Task directions
From the listing below, copy each line that holds "info".
◇ ◇ ◇ ◇
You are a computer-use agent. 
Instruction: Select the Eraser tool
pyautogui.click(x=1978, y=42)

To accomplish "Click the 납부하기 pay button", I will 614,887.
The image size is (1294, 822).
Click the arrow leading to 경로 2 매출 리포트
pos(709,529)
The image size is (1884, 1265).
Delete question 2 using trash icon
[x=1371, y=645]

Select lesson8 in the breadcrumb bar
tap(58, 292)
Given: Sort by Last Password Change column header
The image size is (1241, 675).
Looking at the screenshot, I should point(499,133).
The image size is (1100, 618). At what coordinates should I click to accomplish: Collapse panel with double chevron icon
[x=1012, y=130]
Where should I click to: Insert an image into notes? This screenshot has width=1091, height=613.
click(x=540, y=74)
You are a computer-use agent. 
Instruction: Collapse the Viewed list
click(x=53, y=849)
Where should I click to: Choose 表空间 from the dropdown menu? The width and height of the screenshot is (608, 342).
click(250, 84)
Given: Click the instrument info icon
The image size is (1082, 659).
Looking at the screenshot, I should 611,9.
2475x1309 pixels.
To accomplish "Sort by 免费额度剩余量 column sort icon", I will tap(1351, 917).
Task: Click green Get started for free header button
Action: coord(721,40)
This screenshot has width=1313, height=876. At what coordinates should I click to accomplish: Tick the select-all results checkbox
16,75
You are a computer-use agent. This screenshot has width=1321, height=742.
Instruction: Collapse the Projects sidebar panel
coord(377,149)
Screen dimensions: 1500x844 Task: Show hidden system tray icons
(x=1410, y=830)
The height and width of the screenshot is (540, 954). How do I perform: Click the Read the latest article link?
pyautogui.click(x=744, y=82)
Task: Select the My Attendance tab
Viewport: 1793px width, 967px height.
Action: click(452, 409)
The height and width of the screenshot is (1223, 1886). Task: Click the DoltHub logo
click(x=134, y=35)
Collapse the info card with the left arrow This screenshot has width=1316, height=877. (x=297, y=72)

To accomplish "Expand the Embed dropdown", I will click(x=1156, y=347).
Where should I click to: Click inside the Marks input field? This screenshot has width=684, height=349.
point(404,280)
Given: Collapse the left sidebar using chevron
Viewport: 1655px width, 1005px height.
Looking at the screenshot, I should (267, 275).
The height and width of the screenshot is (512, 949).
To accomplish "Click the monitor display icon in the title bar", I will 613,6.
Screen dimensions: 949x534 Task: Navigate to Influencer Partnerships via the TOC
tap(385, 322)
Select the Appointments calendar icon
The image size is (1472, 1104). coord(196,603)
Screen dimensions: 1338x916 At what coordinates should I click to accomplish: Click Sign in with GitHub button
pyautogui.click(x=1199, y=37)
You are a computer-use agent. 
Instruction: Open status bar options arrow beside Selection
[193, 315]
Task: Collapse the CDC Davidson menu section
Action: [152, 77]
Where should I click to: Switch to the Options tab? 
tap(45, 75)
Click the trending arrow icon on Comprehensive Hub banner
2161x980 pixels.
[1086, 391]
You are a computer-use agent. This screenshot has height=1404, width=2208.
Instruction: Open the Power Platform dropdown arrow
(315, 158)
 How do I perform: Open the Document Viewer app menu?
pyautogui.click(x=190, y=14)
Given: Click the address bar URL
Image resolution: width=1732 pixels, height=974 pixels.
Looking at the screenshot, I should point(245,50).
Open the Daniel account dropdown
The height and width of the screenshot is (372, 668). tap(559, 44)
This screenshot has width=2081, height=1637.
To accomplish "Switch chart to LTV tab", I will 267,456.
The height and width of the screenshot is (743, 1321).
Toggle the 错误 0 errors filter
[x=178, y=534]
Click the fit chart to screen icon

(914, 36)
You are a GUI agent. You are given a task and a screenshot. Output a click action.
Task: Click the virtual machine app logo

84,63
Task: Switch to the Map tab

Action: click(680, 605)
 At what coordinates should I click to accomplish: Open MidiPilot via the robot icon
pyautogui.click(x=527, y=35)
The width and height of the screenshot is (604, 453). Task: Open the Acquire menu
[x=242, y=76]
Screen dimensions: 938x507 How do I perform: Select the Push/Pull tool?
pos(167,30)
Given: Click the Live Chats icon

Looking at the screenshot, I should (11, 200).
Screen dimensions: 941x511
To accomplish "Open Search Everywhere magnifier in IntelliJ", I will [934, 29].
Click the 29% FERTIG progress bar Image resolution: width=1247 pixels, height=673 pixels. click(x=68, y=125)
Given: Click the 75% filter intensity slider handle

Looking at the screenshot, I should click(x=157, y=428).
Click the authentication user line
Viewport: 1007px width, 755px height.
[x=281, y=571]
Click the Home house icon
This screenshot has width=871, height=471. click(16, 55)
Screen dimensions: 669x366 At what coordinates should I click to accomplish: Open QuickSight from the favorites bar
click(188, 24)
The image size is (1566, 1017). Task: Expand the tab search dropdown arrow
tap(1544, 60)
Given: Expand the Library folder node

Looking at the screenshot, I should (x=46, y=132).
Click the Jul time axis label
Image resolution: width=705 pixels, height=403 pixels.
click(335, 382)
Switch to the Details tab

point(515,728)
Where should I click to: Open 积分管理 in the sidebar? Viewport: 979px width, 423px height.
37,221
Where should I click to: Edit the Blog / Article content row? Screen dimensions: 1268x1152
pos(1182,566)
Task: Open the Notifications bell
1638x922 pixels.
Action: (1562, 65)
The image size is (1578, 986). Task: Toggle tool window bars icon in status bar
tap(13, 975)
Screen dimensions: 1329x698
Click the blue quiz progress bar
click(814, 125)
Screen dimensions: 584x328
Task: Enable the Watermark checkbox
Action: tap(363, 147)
◇ ◇ ◇ ◇
Result below
Given: Click the instrument info icon
Collapse the info card with the left arrow This screenshot has width=1316, height=877. (x=297, y=72)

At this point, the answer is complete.